Always dive according to your level of training.
Never enter the water without checking with the local dive center for safety, additional information, level required for each dive site and without being accompanied by a professional.
All the information provided is purely informative for our readers and shouldn't be used as is to plan your immersion.
Average Water surface temperature: From 26°C to 30°C (80 °F to 86°F).
Average visibility: 16 to 114 feet (5 to 35 meters) depending on the tied.
Best time to dive from end of March to June.
Possible to dive all year round.
Tubbataha Reef is only accessible by live-aboard.
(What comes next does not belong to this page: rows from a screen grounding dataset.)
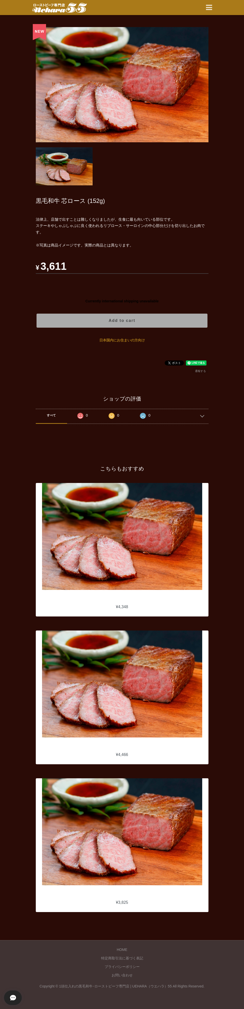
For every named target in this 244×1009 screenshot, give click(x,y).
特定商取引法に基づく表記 (122, 958)
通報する (200, 370)
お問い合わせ (122, 975)
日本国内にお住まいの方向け (122, 340)
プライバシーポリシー (122, 967)
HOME (122, 950)
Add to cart (122, 320)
Departures are usually from Puerto Princesa and the navigation time is approximately 10 hours. Be advised that it's better to book your trip well in advance as they are in very high demand and the places are limited. These trips usually last about 5 nights and 6 days but of course this may vary . it's advisable to get a booking on the bigger steadier vessels as the seas can get pretty rough here and a small vessel will then be uncomfortable. Access to Tubbataha Reef is limited to only three months a year that is from about mid-March to June. For the rest of the year the sea conditions are too rough. If you want to have the calmest conditions then it's best to aim at being there in April or May. The strong currents here makes it possible to do a lot of drift diving and night dives are possible when there's no current.
Although Tubbataha Reef can be reached only by live-aboard vessels it offers excellent wall dives, sharks, mantas as well as many other underwater species, its really worth the trip out there. The reef is divided into two coral atolls; they are separated by a deep channel 8 km (5 miles) wide, for more informaton see the Tubbataha Reef diving map. Most divers visit the reef for there is a great chance of viewing large pelagics such as sharks, mantas, rays, turtles, mackerels, tunas and barracudas but it is also home to smaller creatures like nudibranchs, special crabs and shrimps and corals.
The North atoll is the large one and it has some beautiful dive sites with wide a variety of underwater species. Bird Island used to be only sand but now it is covered with trees and has become a nesting place for marine turtles. Average depth in this area is 65 feet (20 meters) and can reach to 200 feet (61 meters) deep. It has steep wall with overhangs, swim throughs and crevices. The reef top is covered with some beautiful hard corals ad you can find sharks laying on the sandy area also you can see giant reef ray there.
Another spot is the Southwest Rock; it is a beautiful dive site covered with huge gorgonian fans and whip corals. Also it is home to many large fish like white tip reef sharks and gray reef sharks. You will also see plenty of mackerels, snappers, some large groupers and lots of napoleons. Around this area you can have nice night dives and watch lots of nudibranchs; some rare like atagema and others huge like pleurobranchus and you also can see small pink crab.
The Malayan Wreck is the remain of a Malaysian ship. It is home to dogtooth tuna, moray eels, angelfishes, butterfly fishes and eagle ray. Its entry point is a breathe-taking slope filled with sea fans and outcrops of soft corals.
The Southern atoll is a rich reef sloping to a depth of 33 feet (10 meters) to 65 feet (20 meters). There are many caves and crevices that are home to spiny lobsters, squirrelfish, soldier fish as well as mackerel, barracuda and rainbow runners and whitetip sharks resting on its bottom.